AVAILABLE RECORDS>
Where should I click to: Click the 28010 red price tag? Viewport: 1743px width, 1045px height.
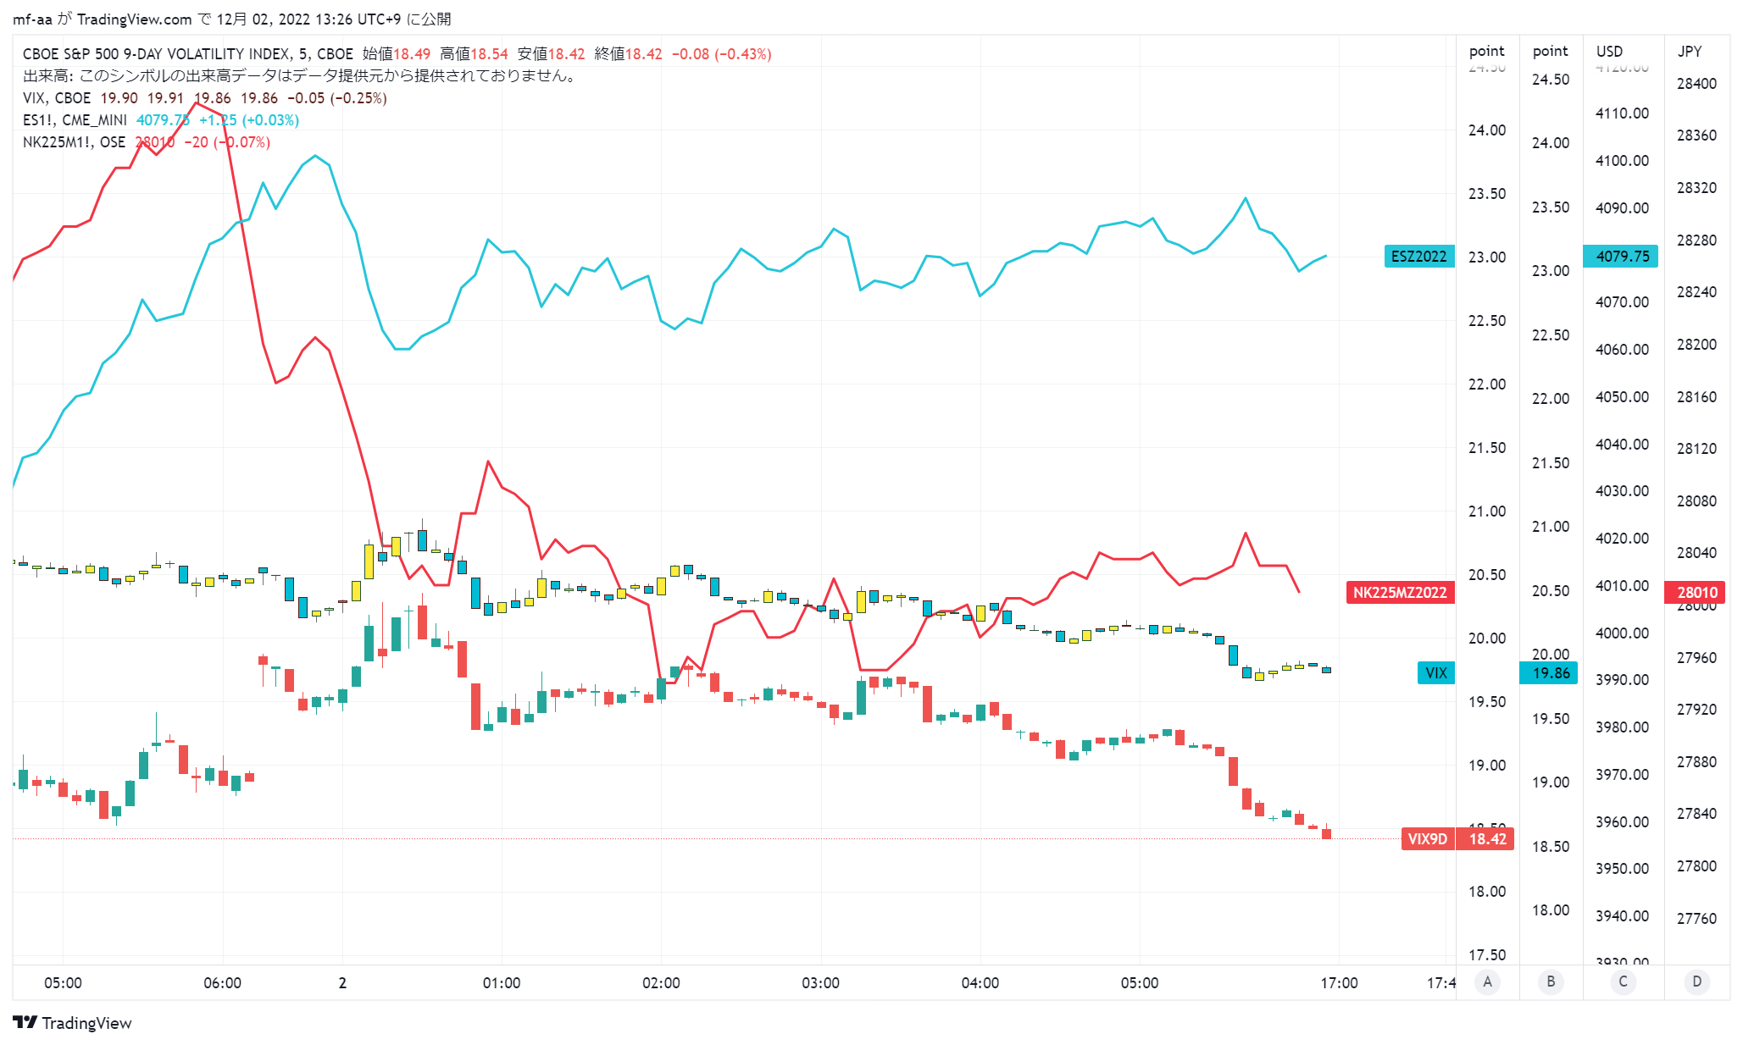[1696, 592]
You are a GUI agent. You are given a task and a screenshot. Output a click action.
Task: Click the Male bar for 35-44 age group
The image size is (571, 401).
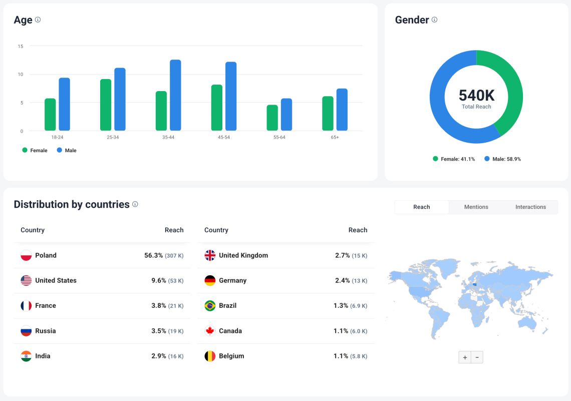tap(175, 95)
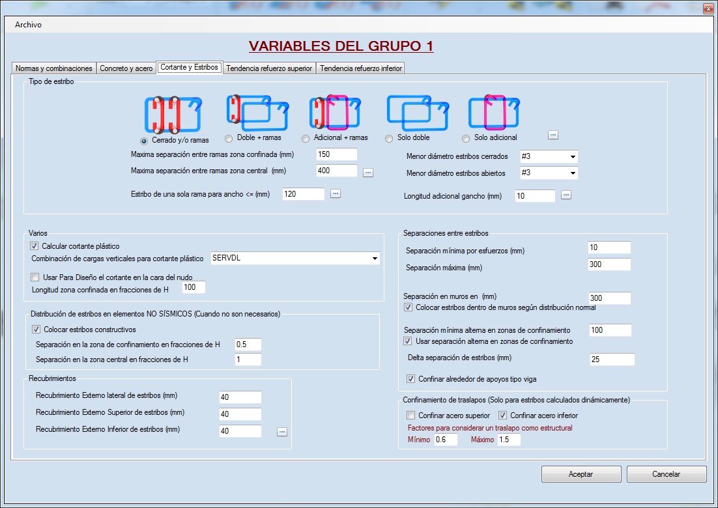This screenshot has height=508, width=718.
Task: Click the Adicional + ramas stirrup image
Action: 335,113
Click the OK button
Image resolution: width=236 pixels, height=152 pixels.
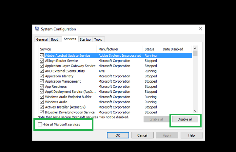[x=118, y=135]
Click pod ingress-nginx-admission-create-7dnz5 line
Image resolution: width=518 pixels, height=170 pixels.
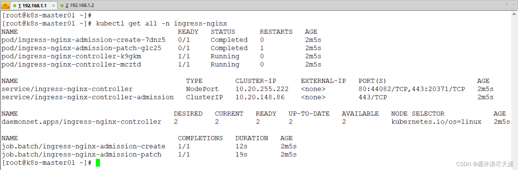tap(83, 40)
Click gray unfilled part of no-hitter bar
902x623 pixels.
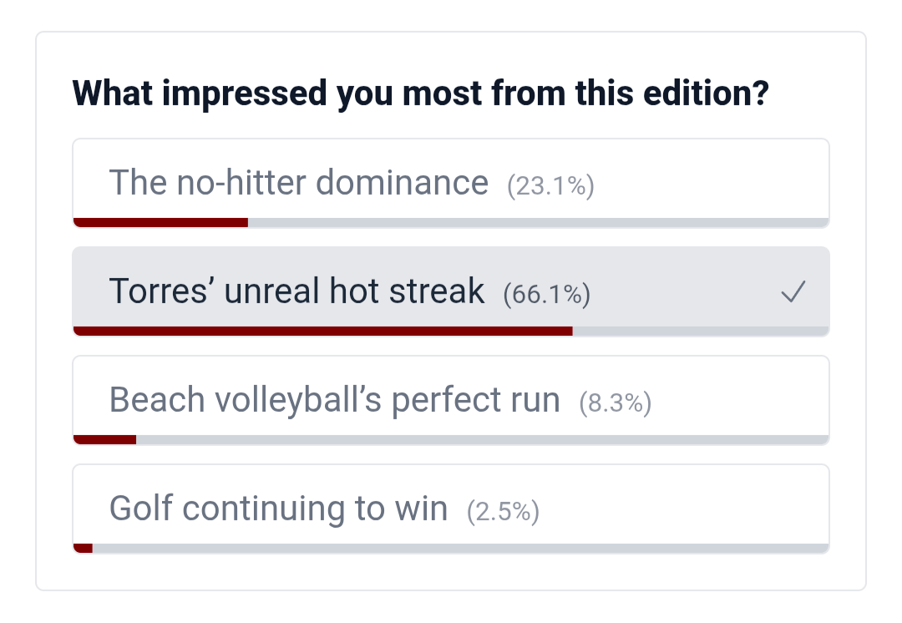(539, 223)
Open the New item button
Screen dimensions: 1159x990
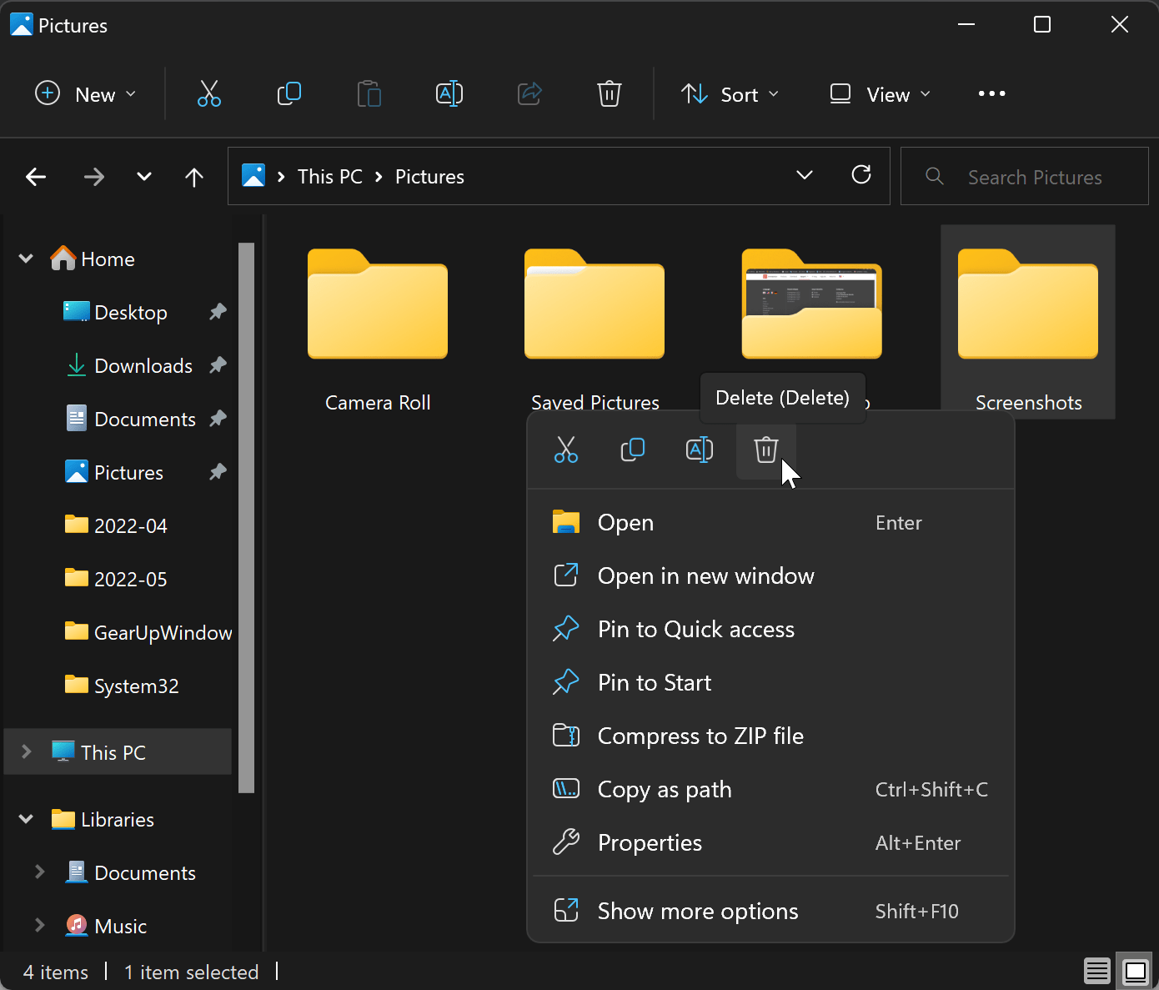tap(85, 94)
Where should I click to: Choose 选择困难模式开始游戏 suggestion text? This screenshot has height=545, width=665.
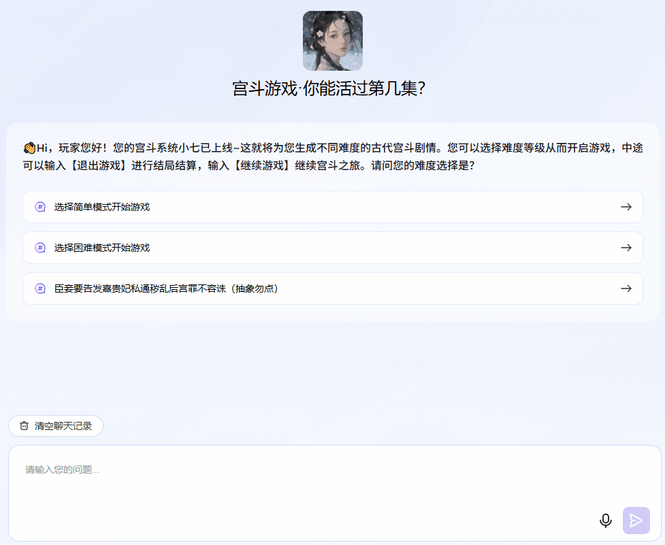102,248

EXERCISE BRIEF> Reproduce the material word for word, but without its images.

ANSWER>
Where should I click to: Click the 28010 red price tag? Viewport: 1743px width, 1045px height.
[1696, 592]
You are a GUI agent. You are given a task and a screenshot. Output a click action.
Task: Click the Male bar for 35-44 age group
The image size is (571, 401).
tap(175, 95)
This screenshot has height=508, width=718.
Task: Click the Adicional + ramas stirrup image
Action: 335,113
Click the OK button
Image resolution: width=236 pixels, height=152 pixels.
[x=118, y=135]
Click pod ingress-nginx-admission-create-7dnz5 line
Image resolution: width=518 pixels, height=170 pixels.
tap(83, 40)
Click gray unfilled part of no-hitter bar
902x623 pixels.
(539, 223)
Open the New item button
Screen dimensions: 1159x990
tap(85, 94)
Where should I click to: Choose 选择困难模式开始游戏 suggestion text? This screenshot has height=545, width=665.
102,248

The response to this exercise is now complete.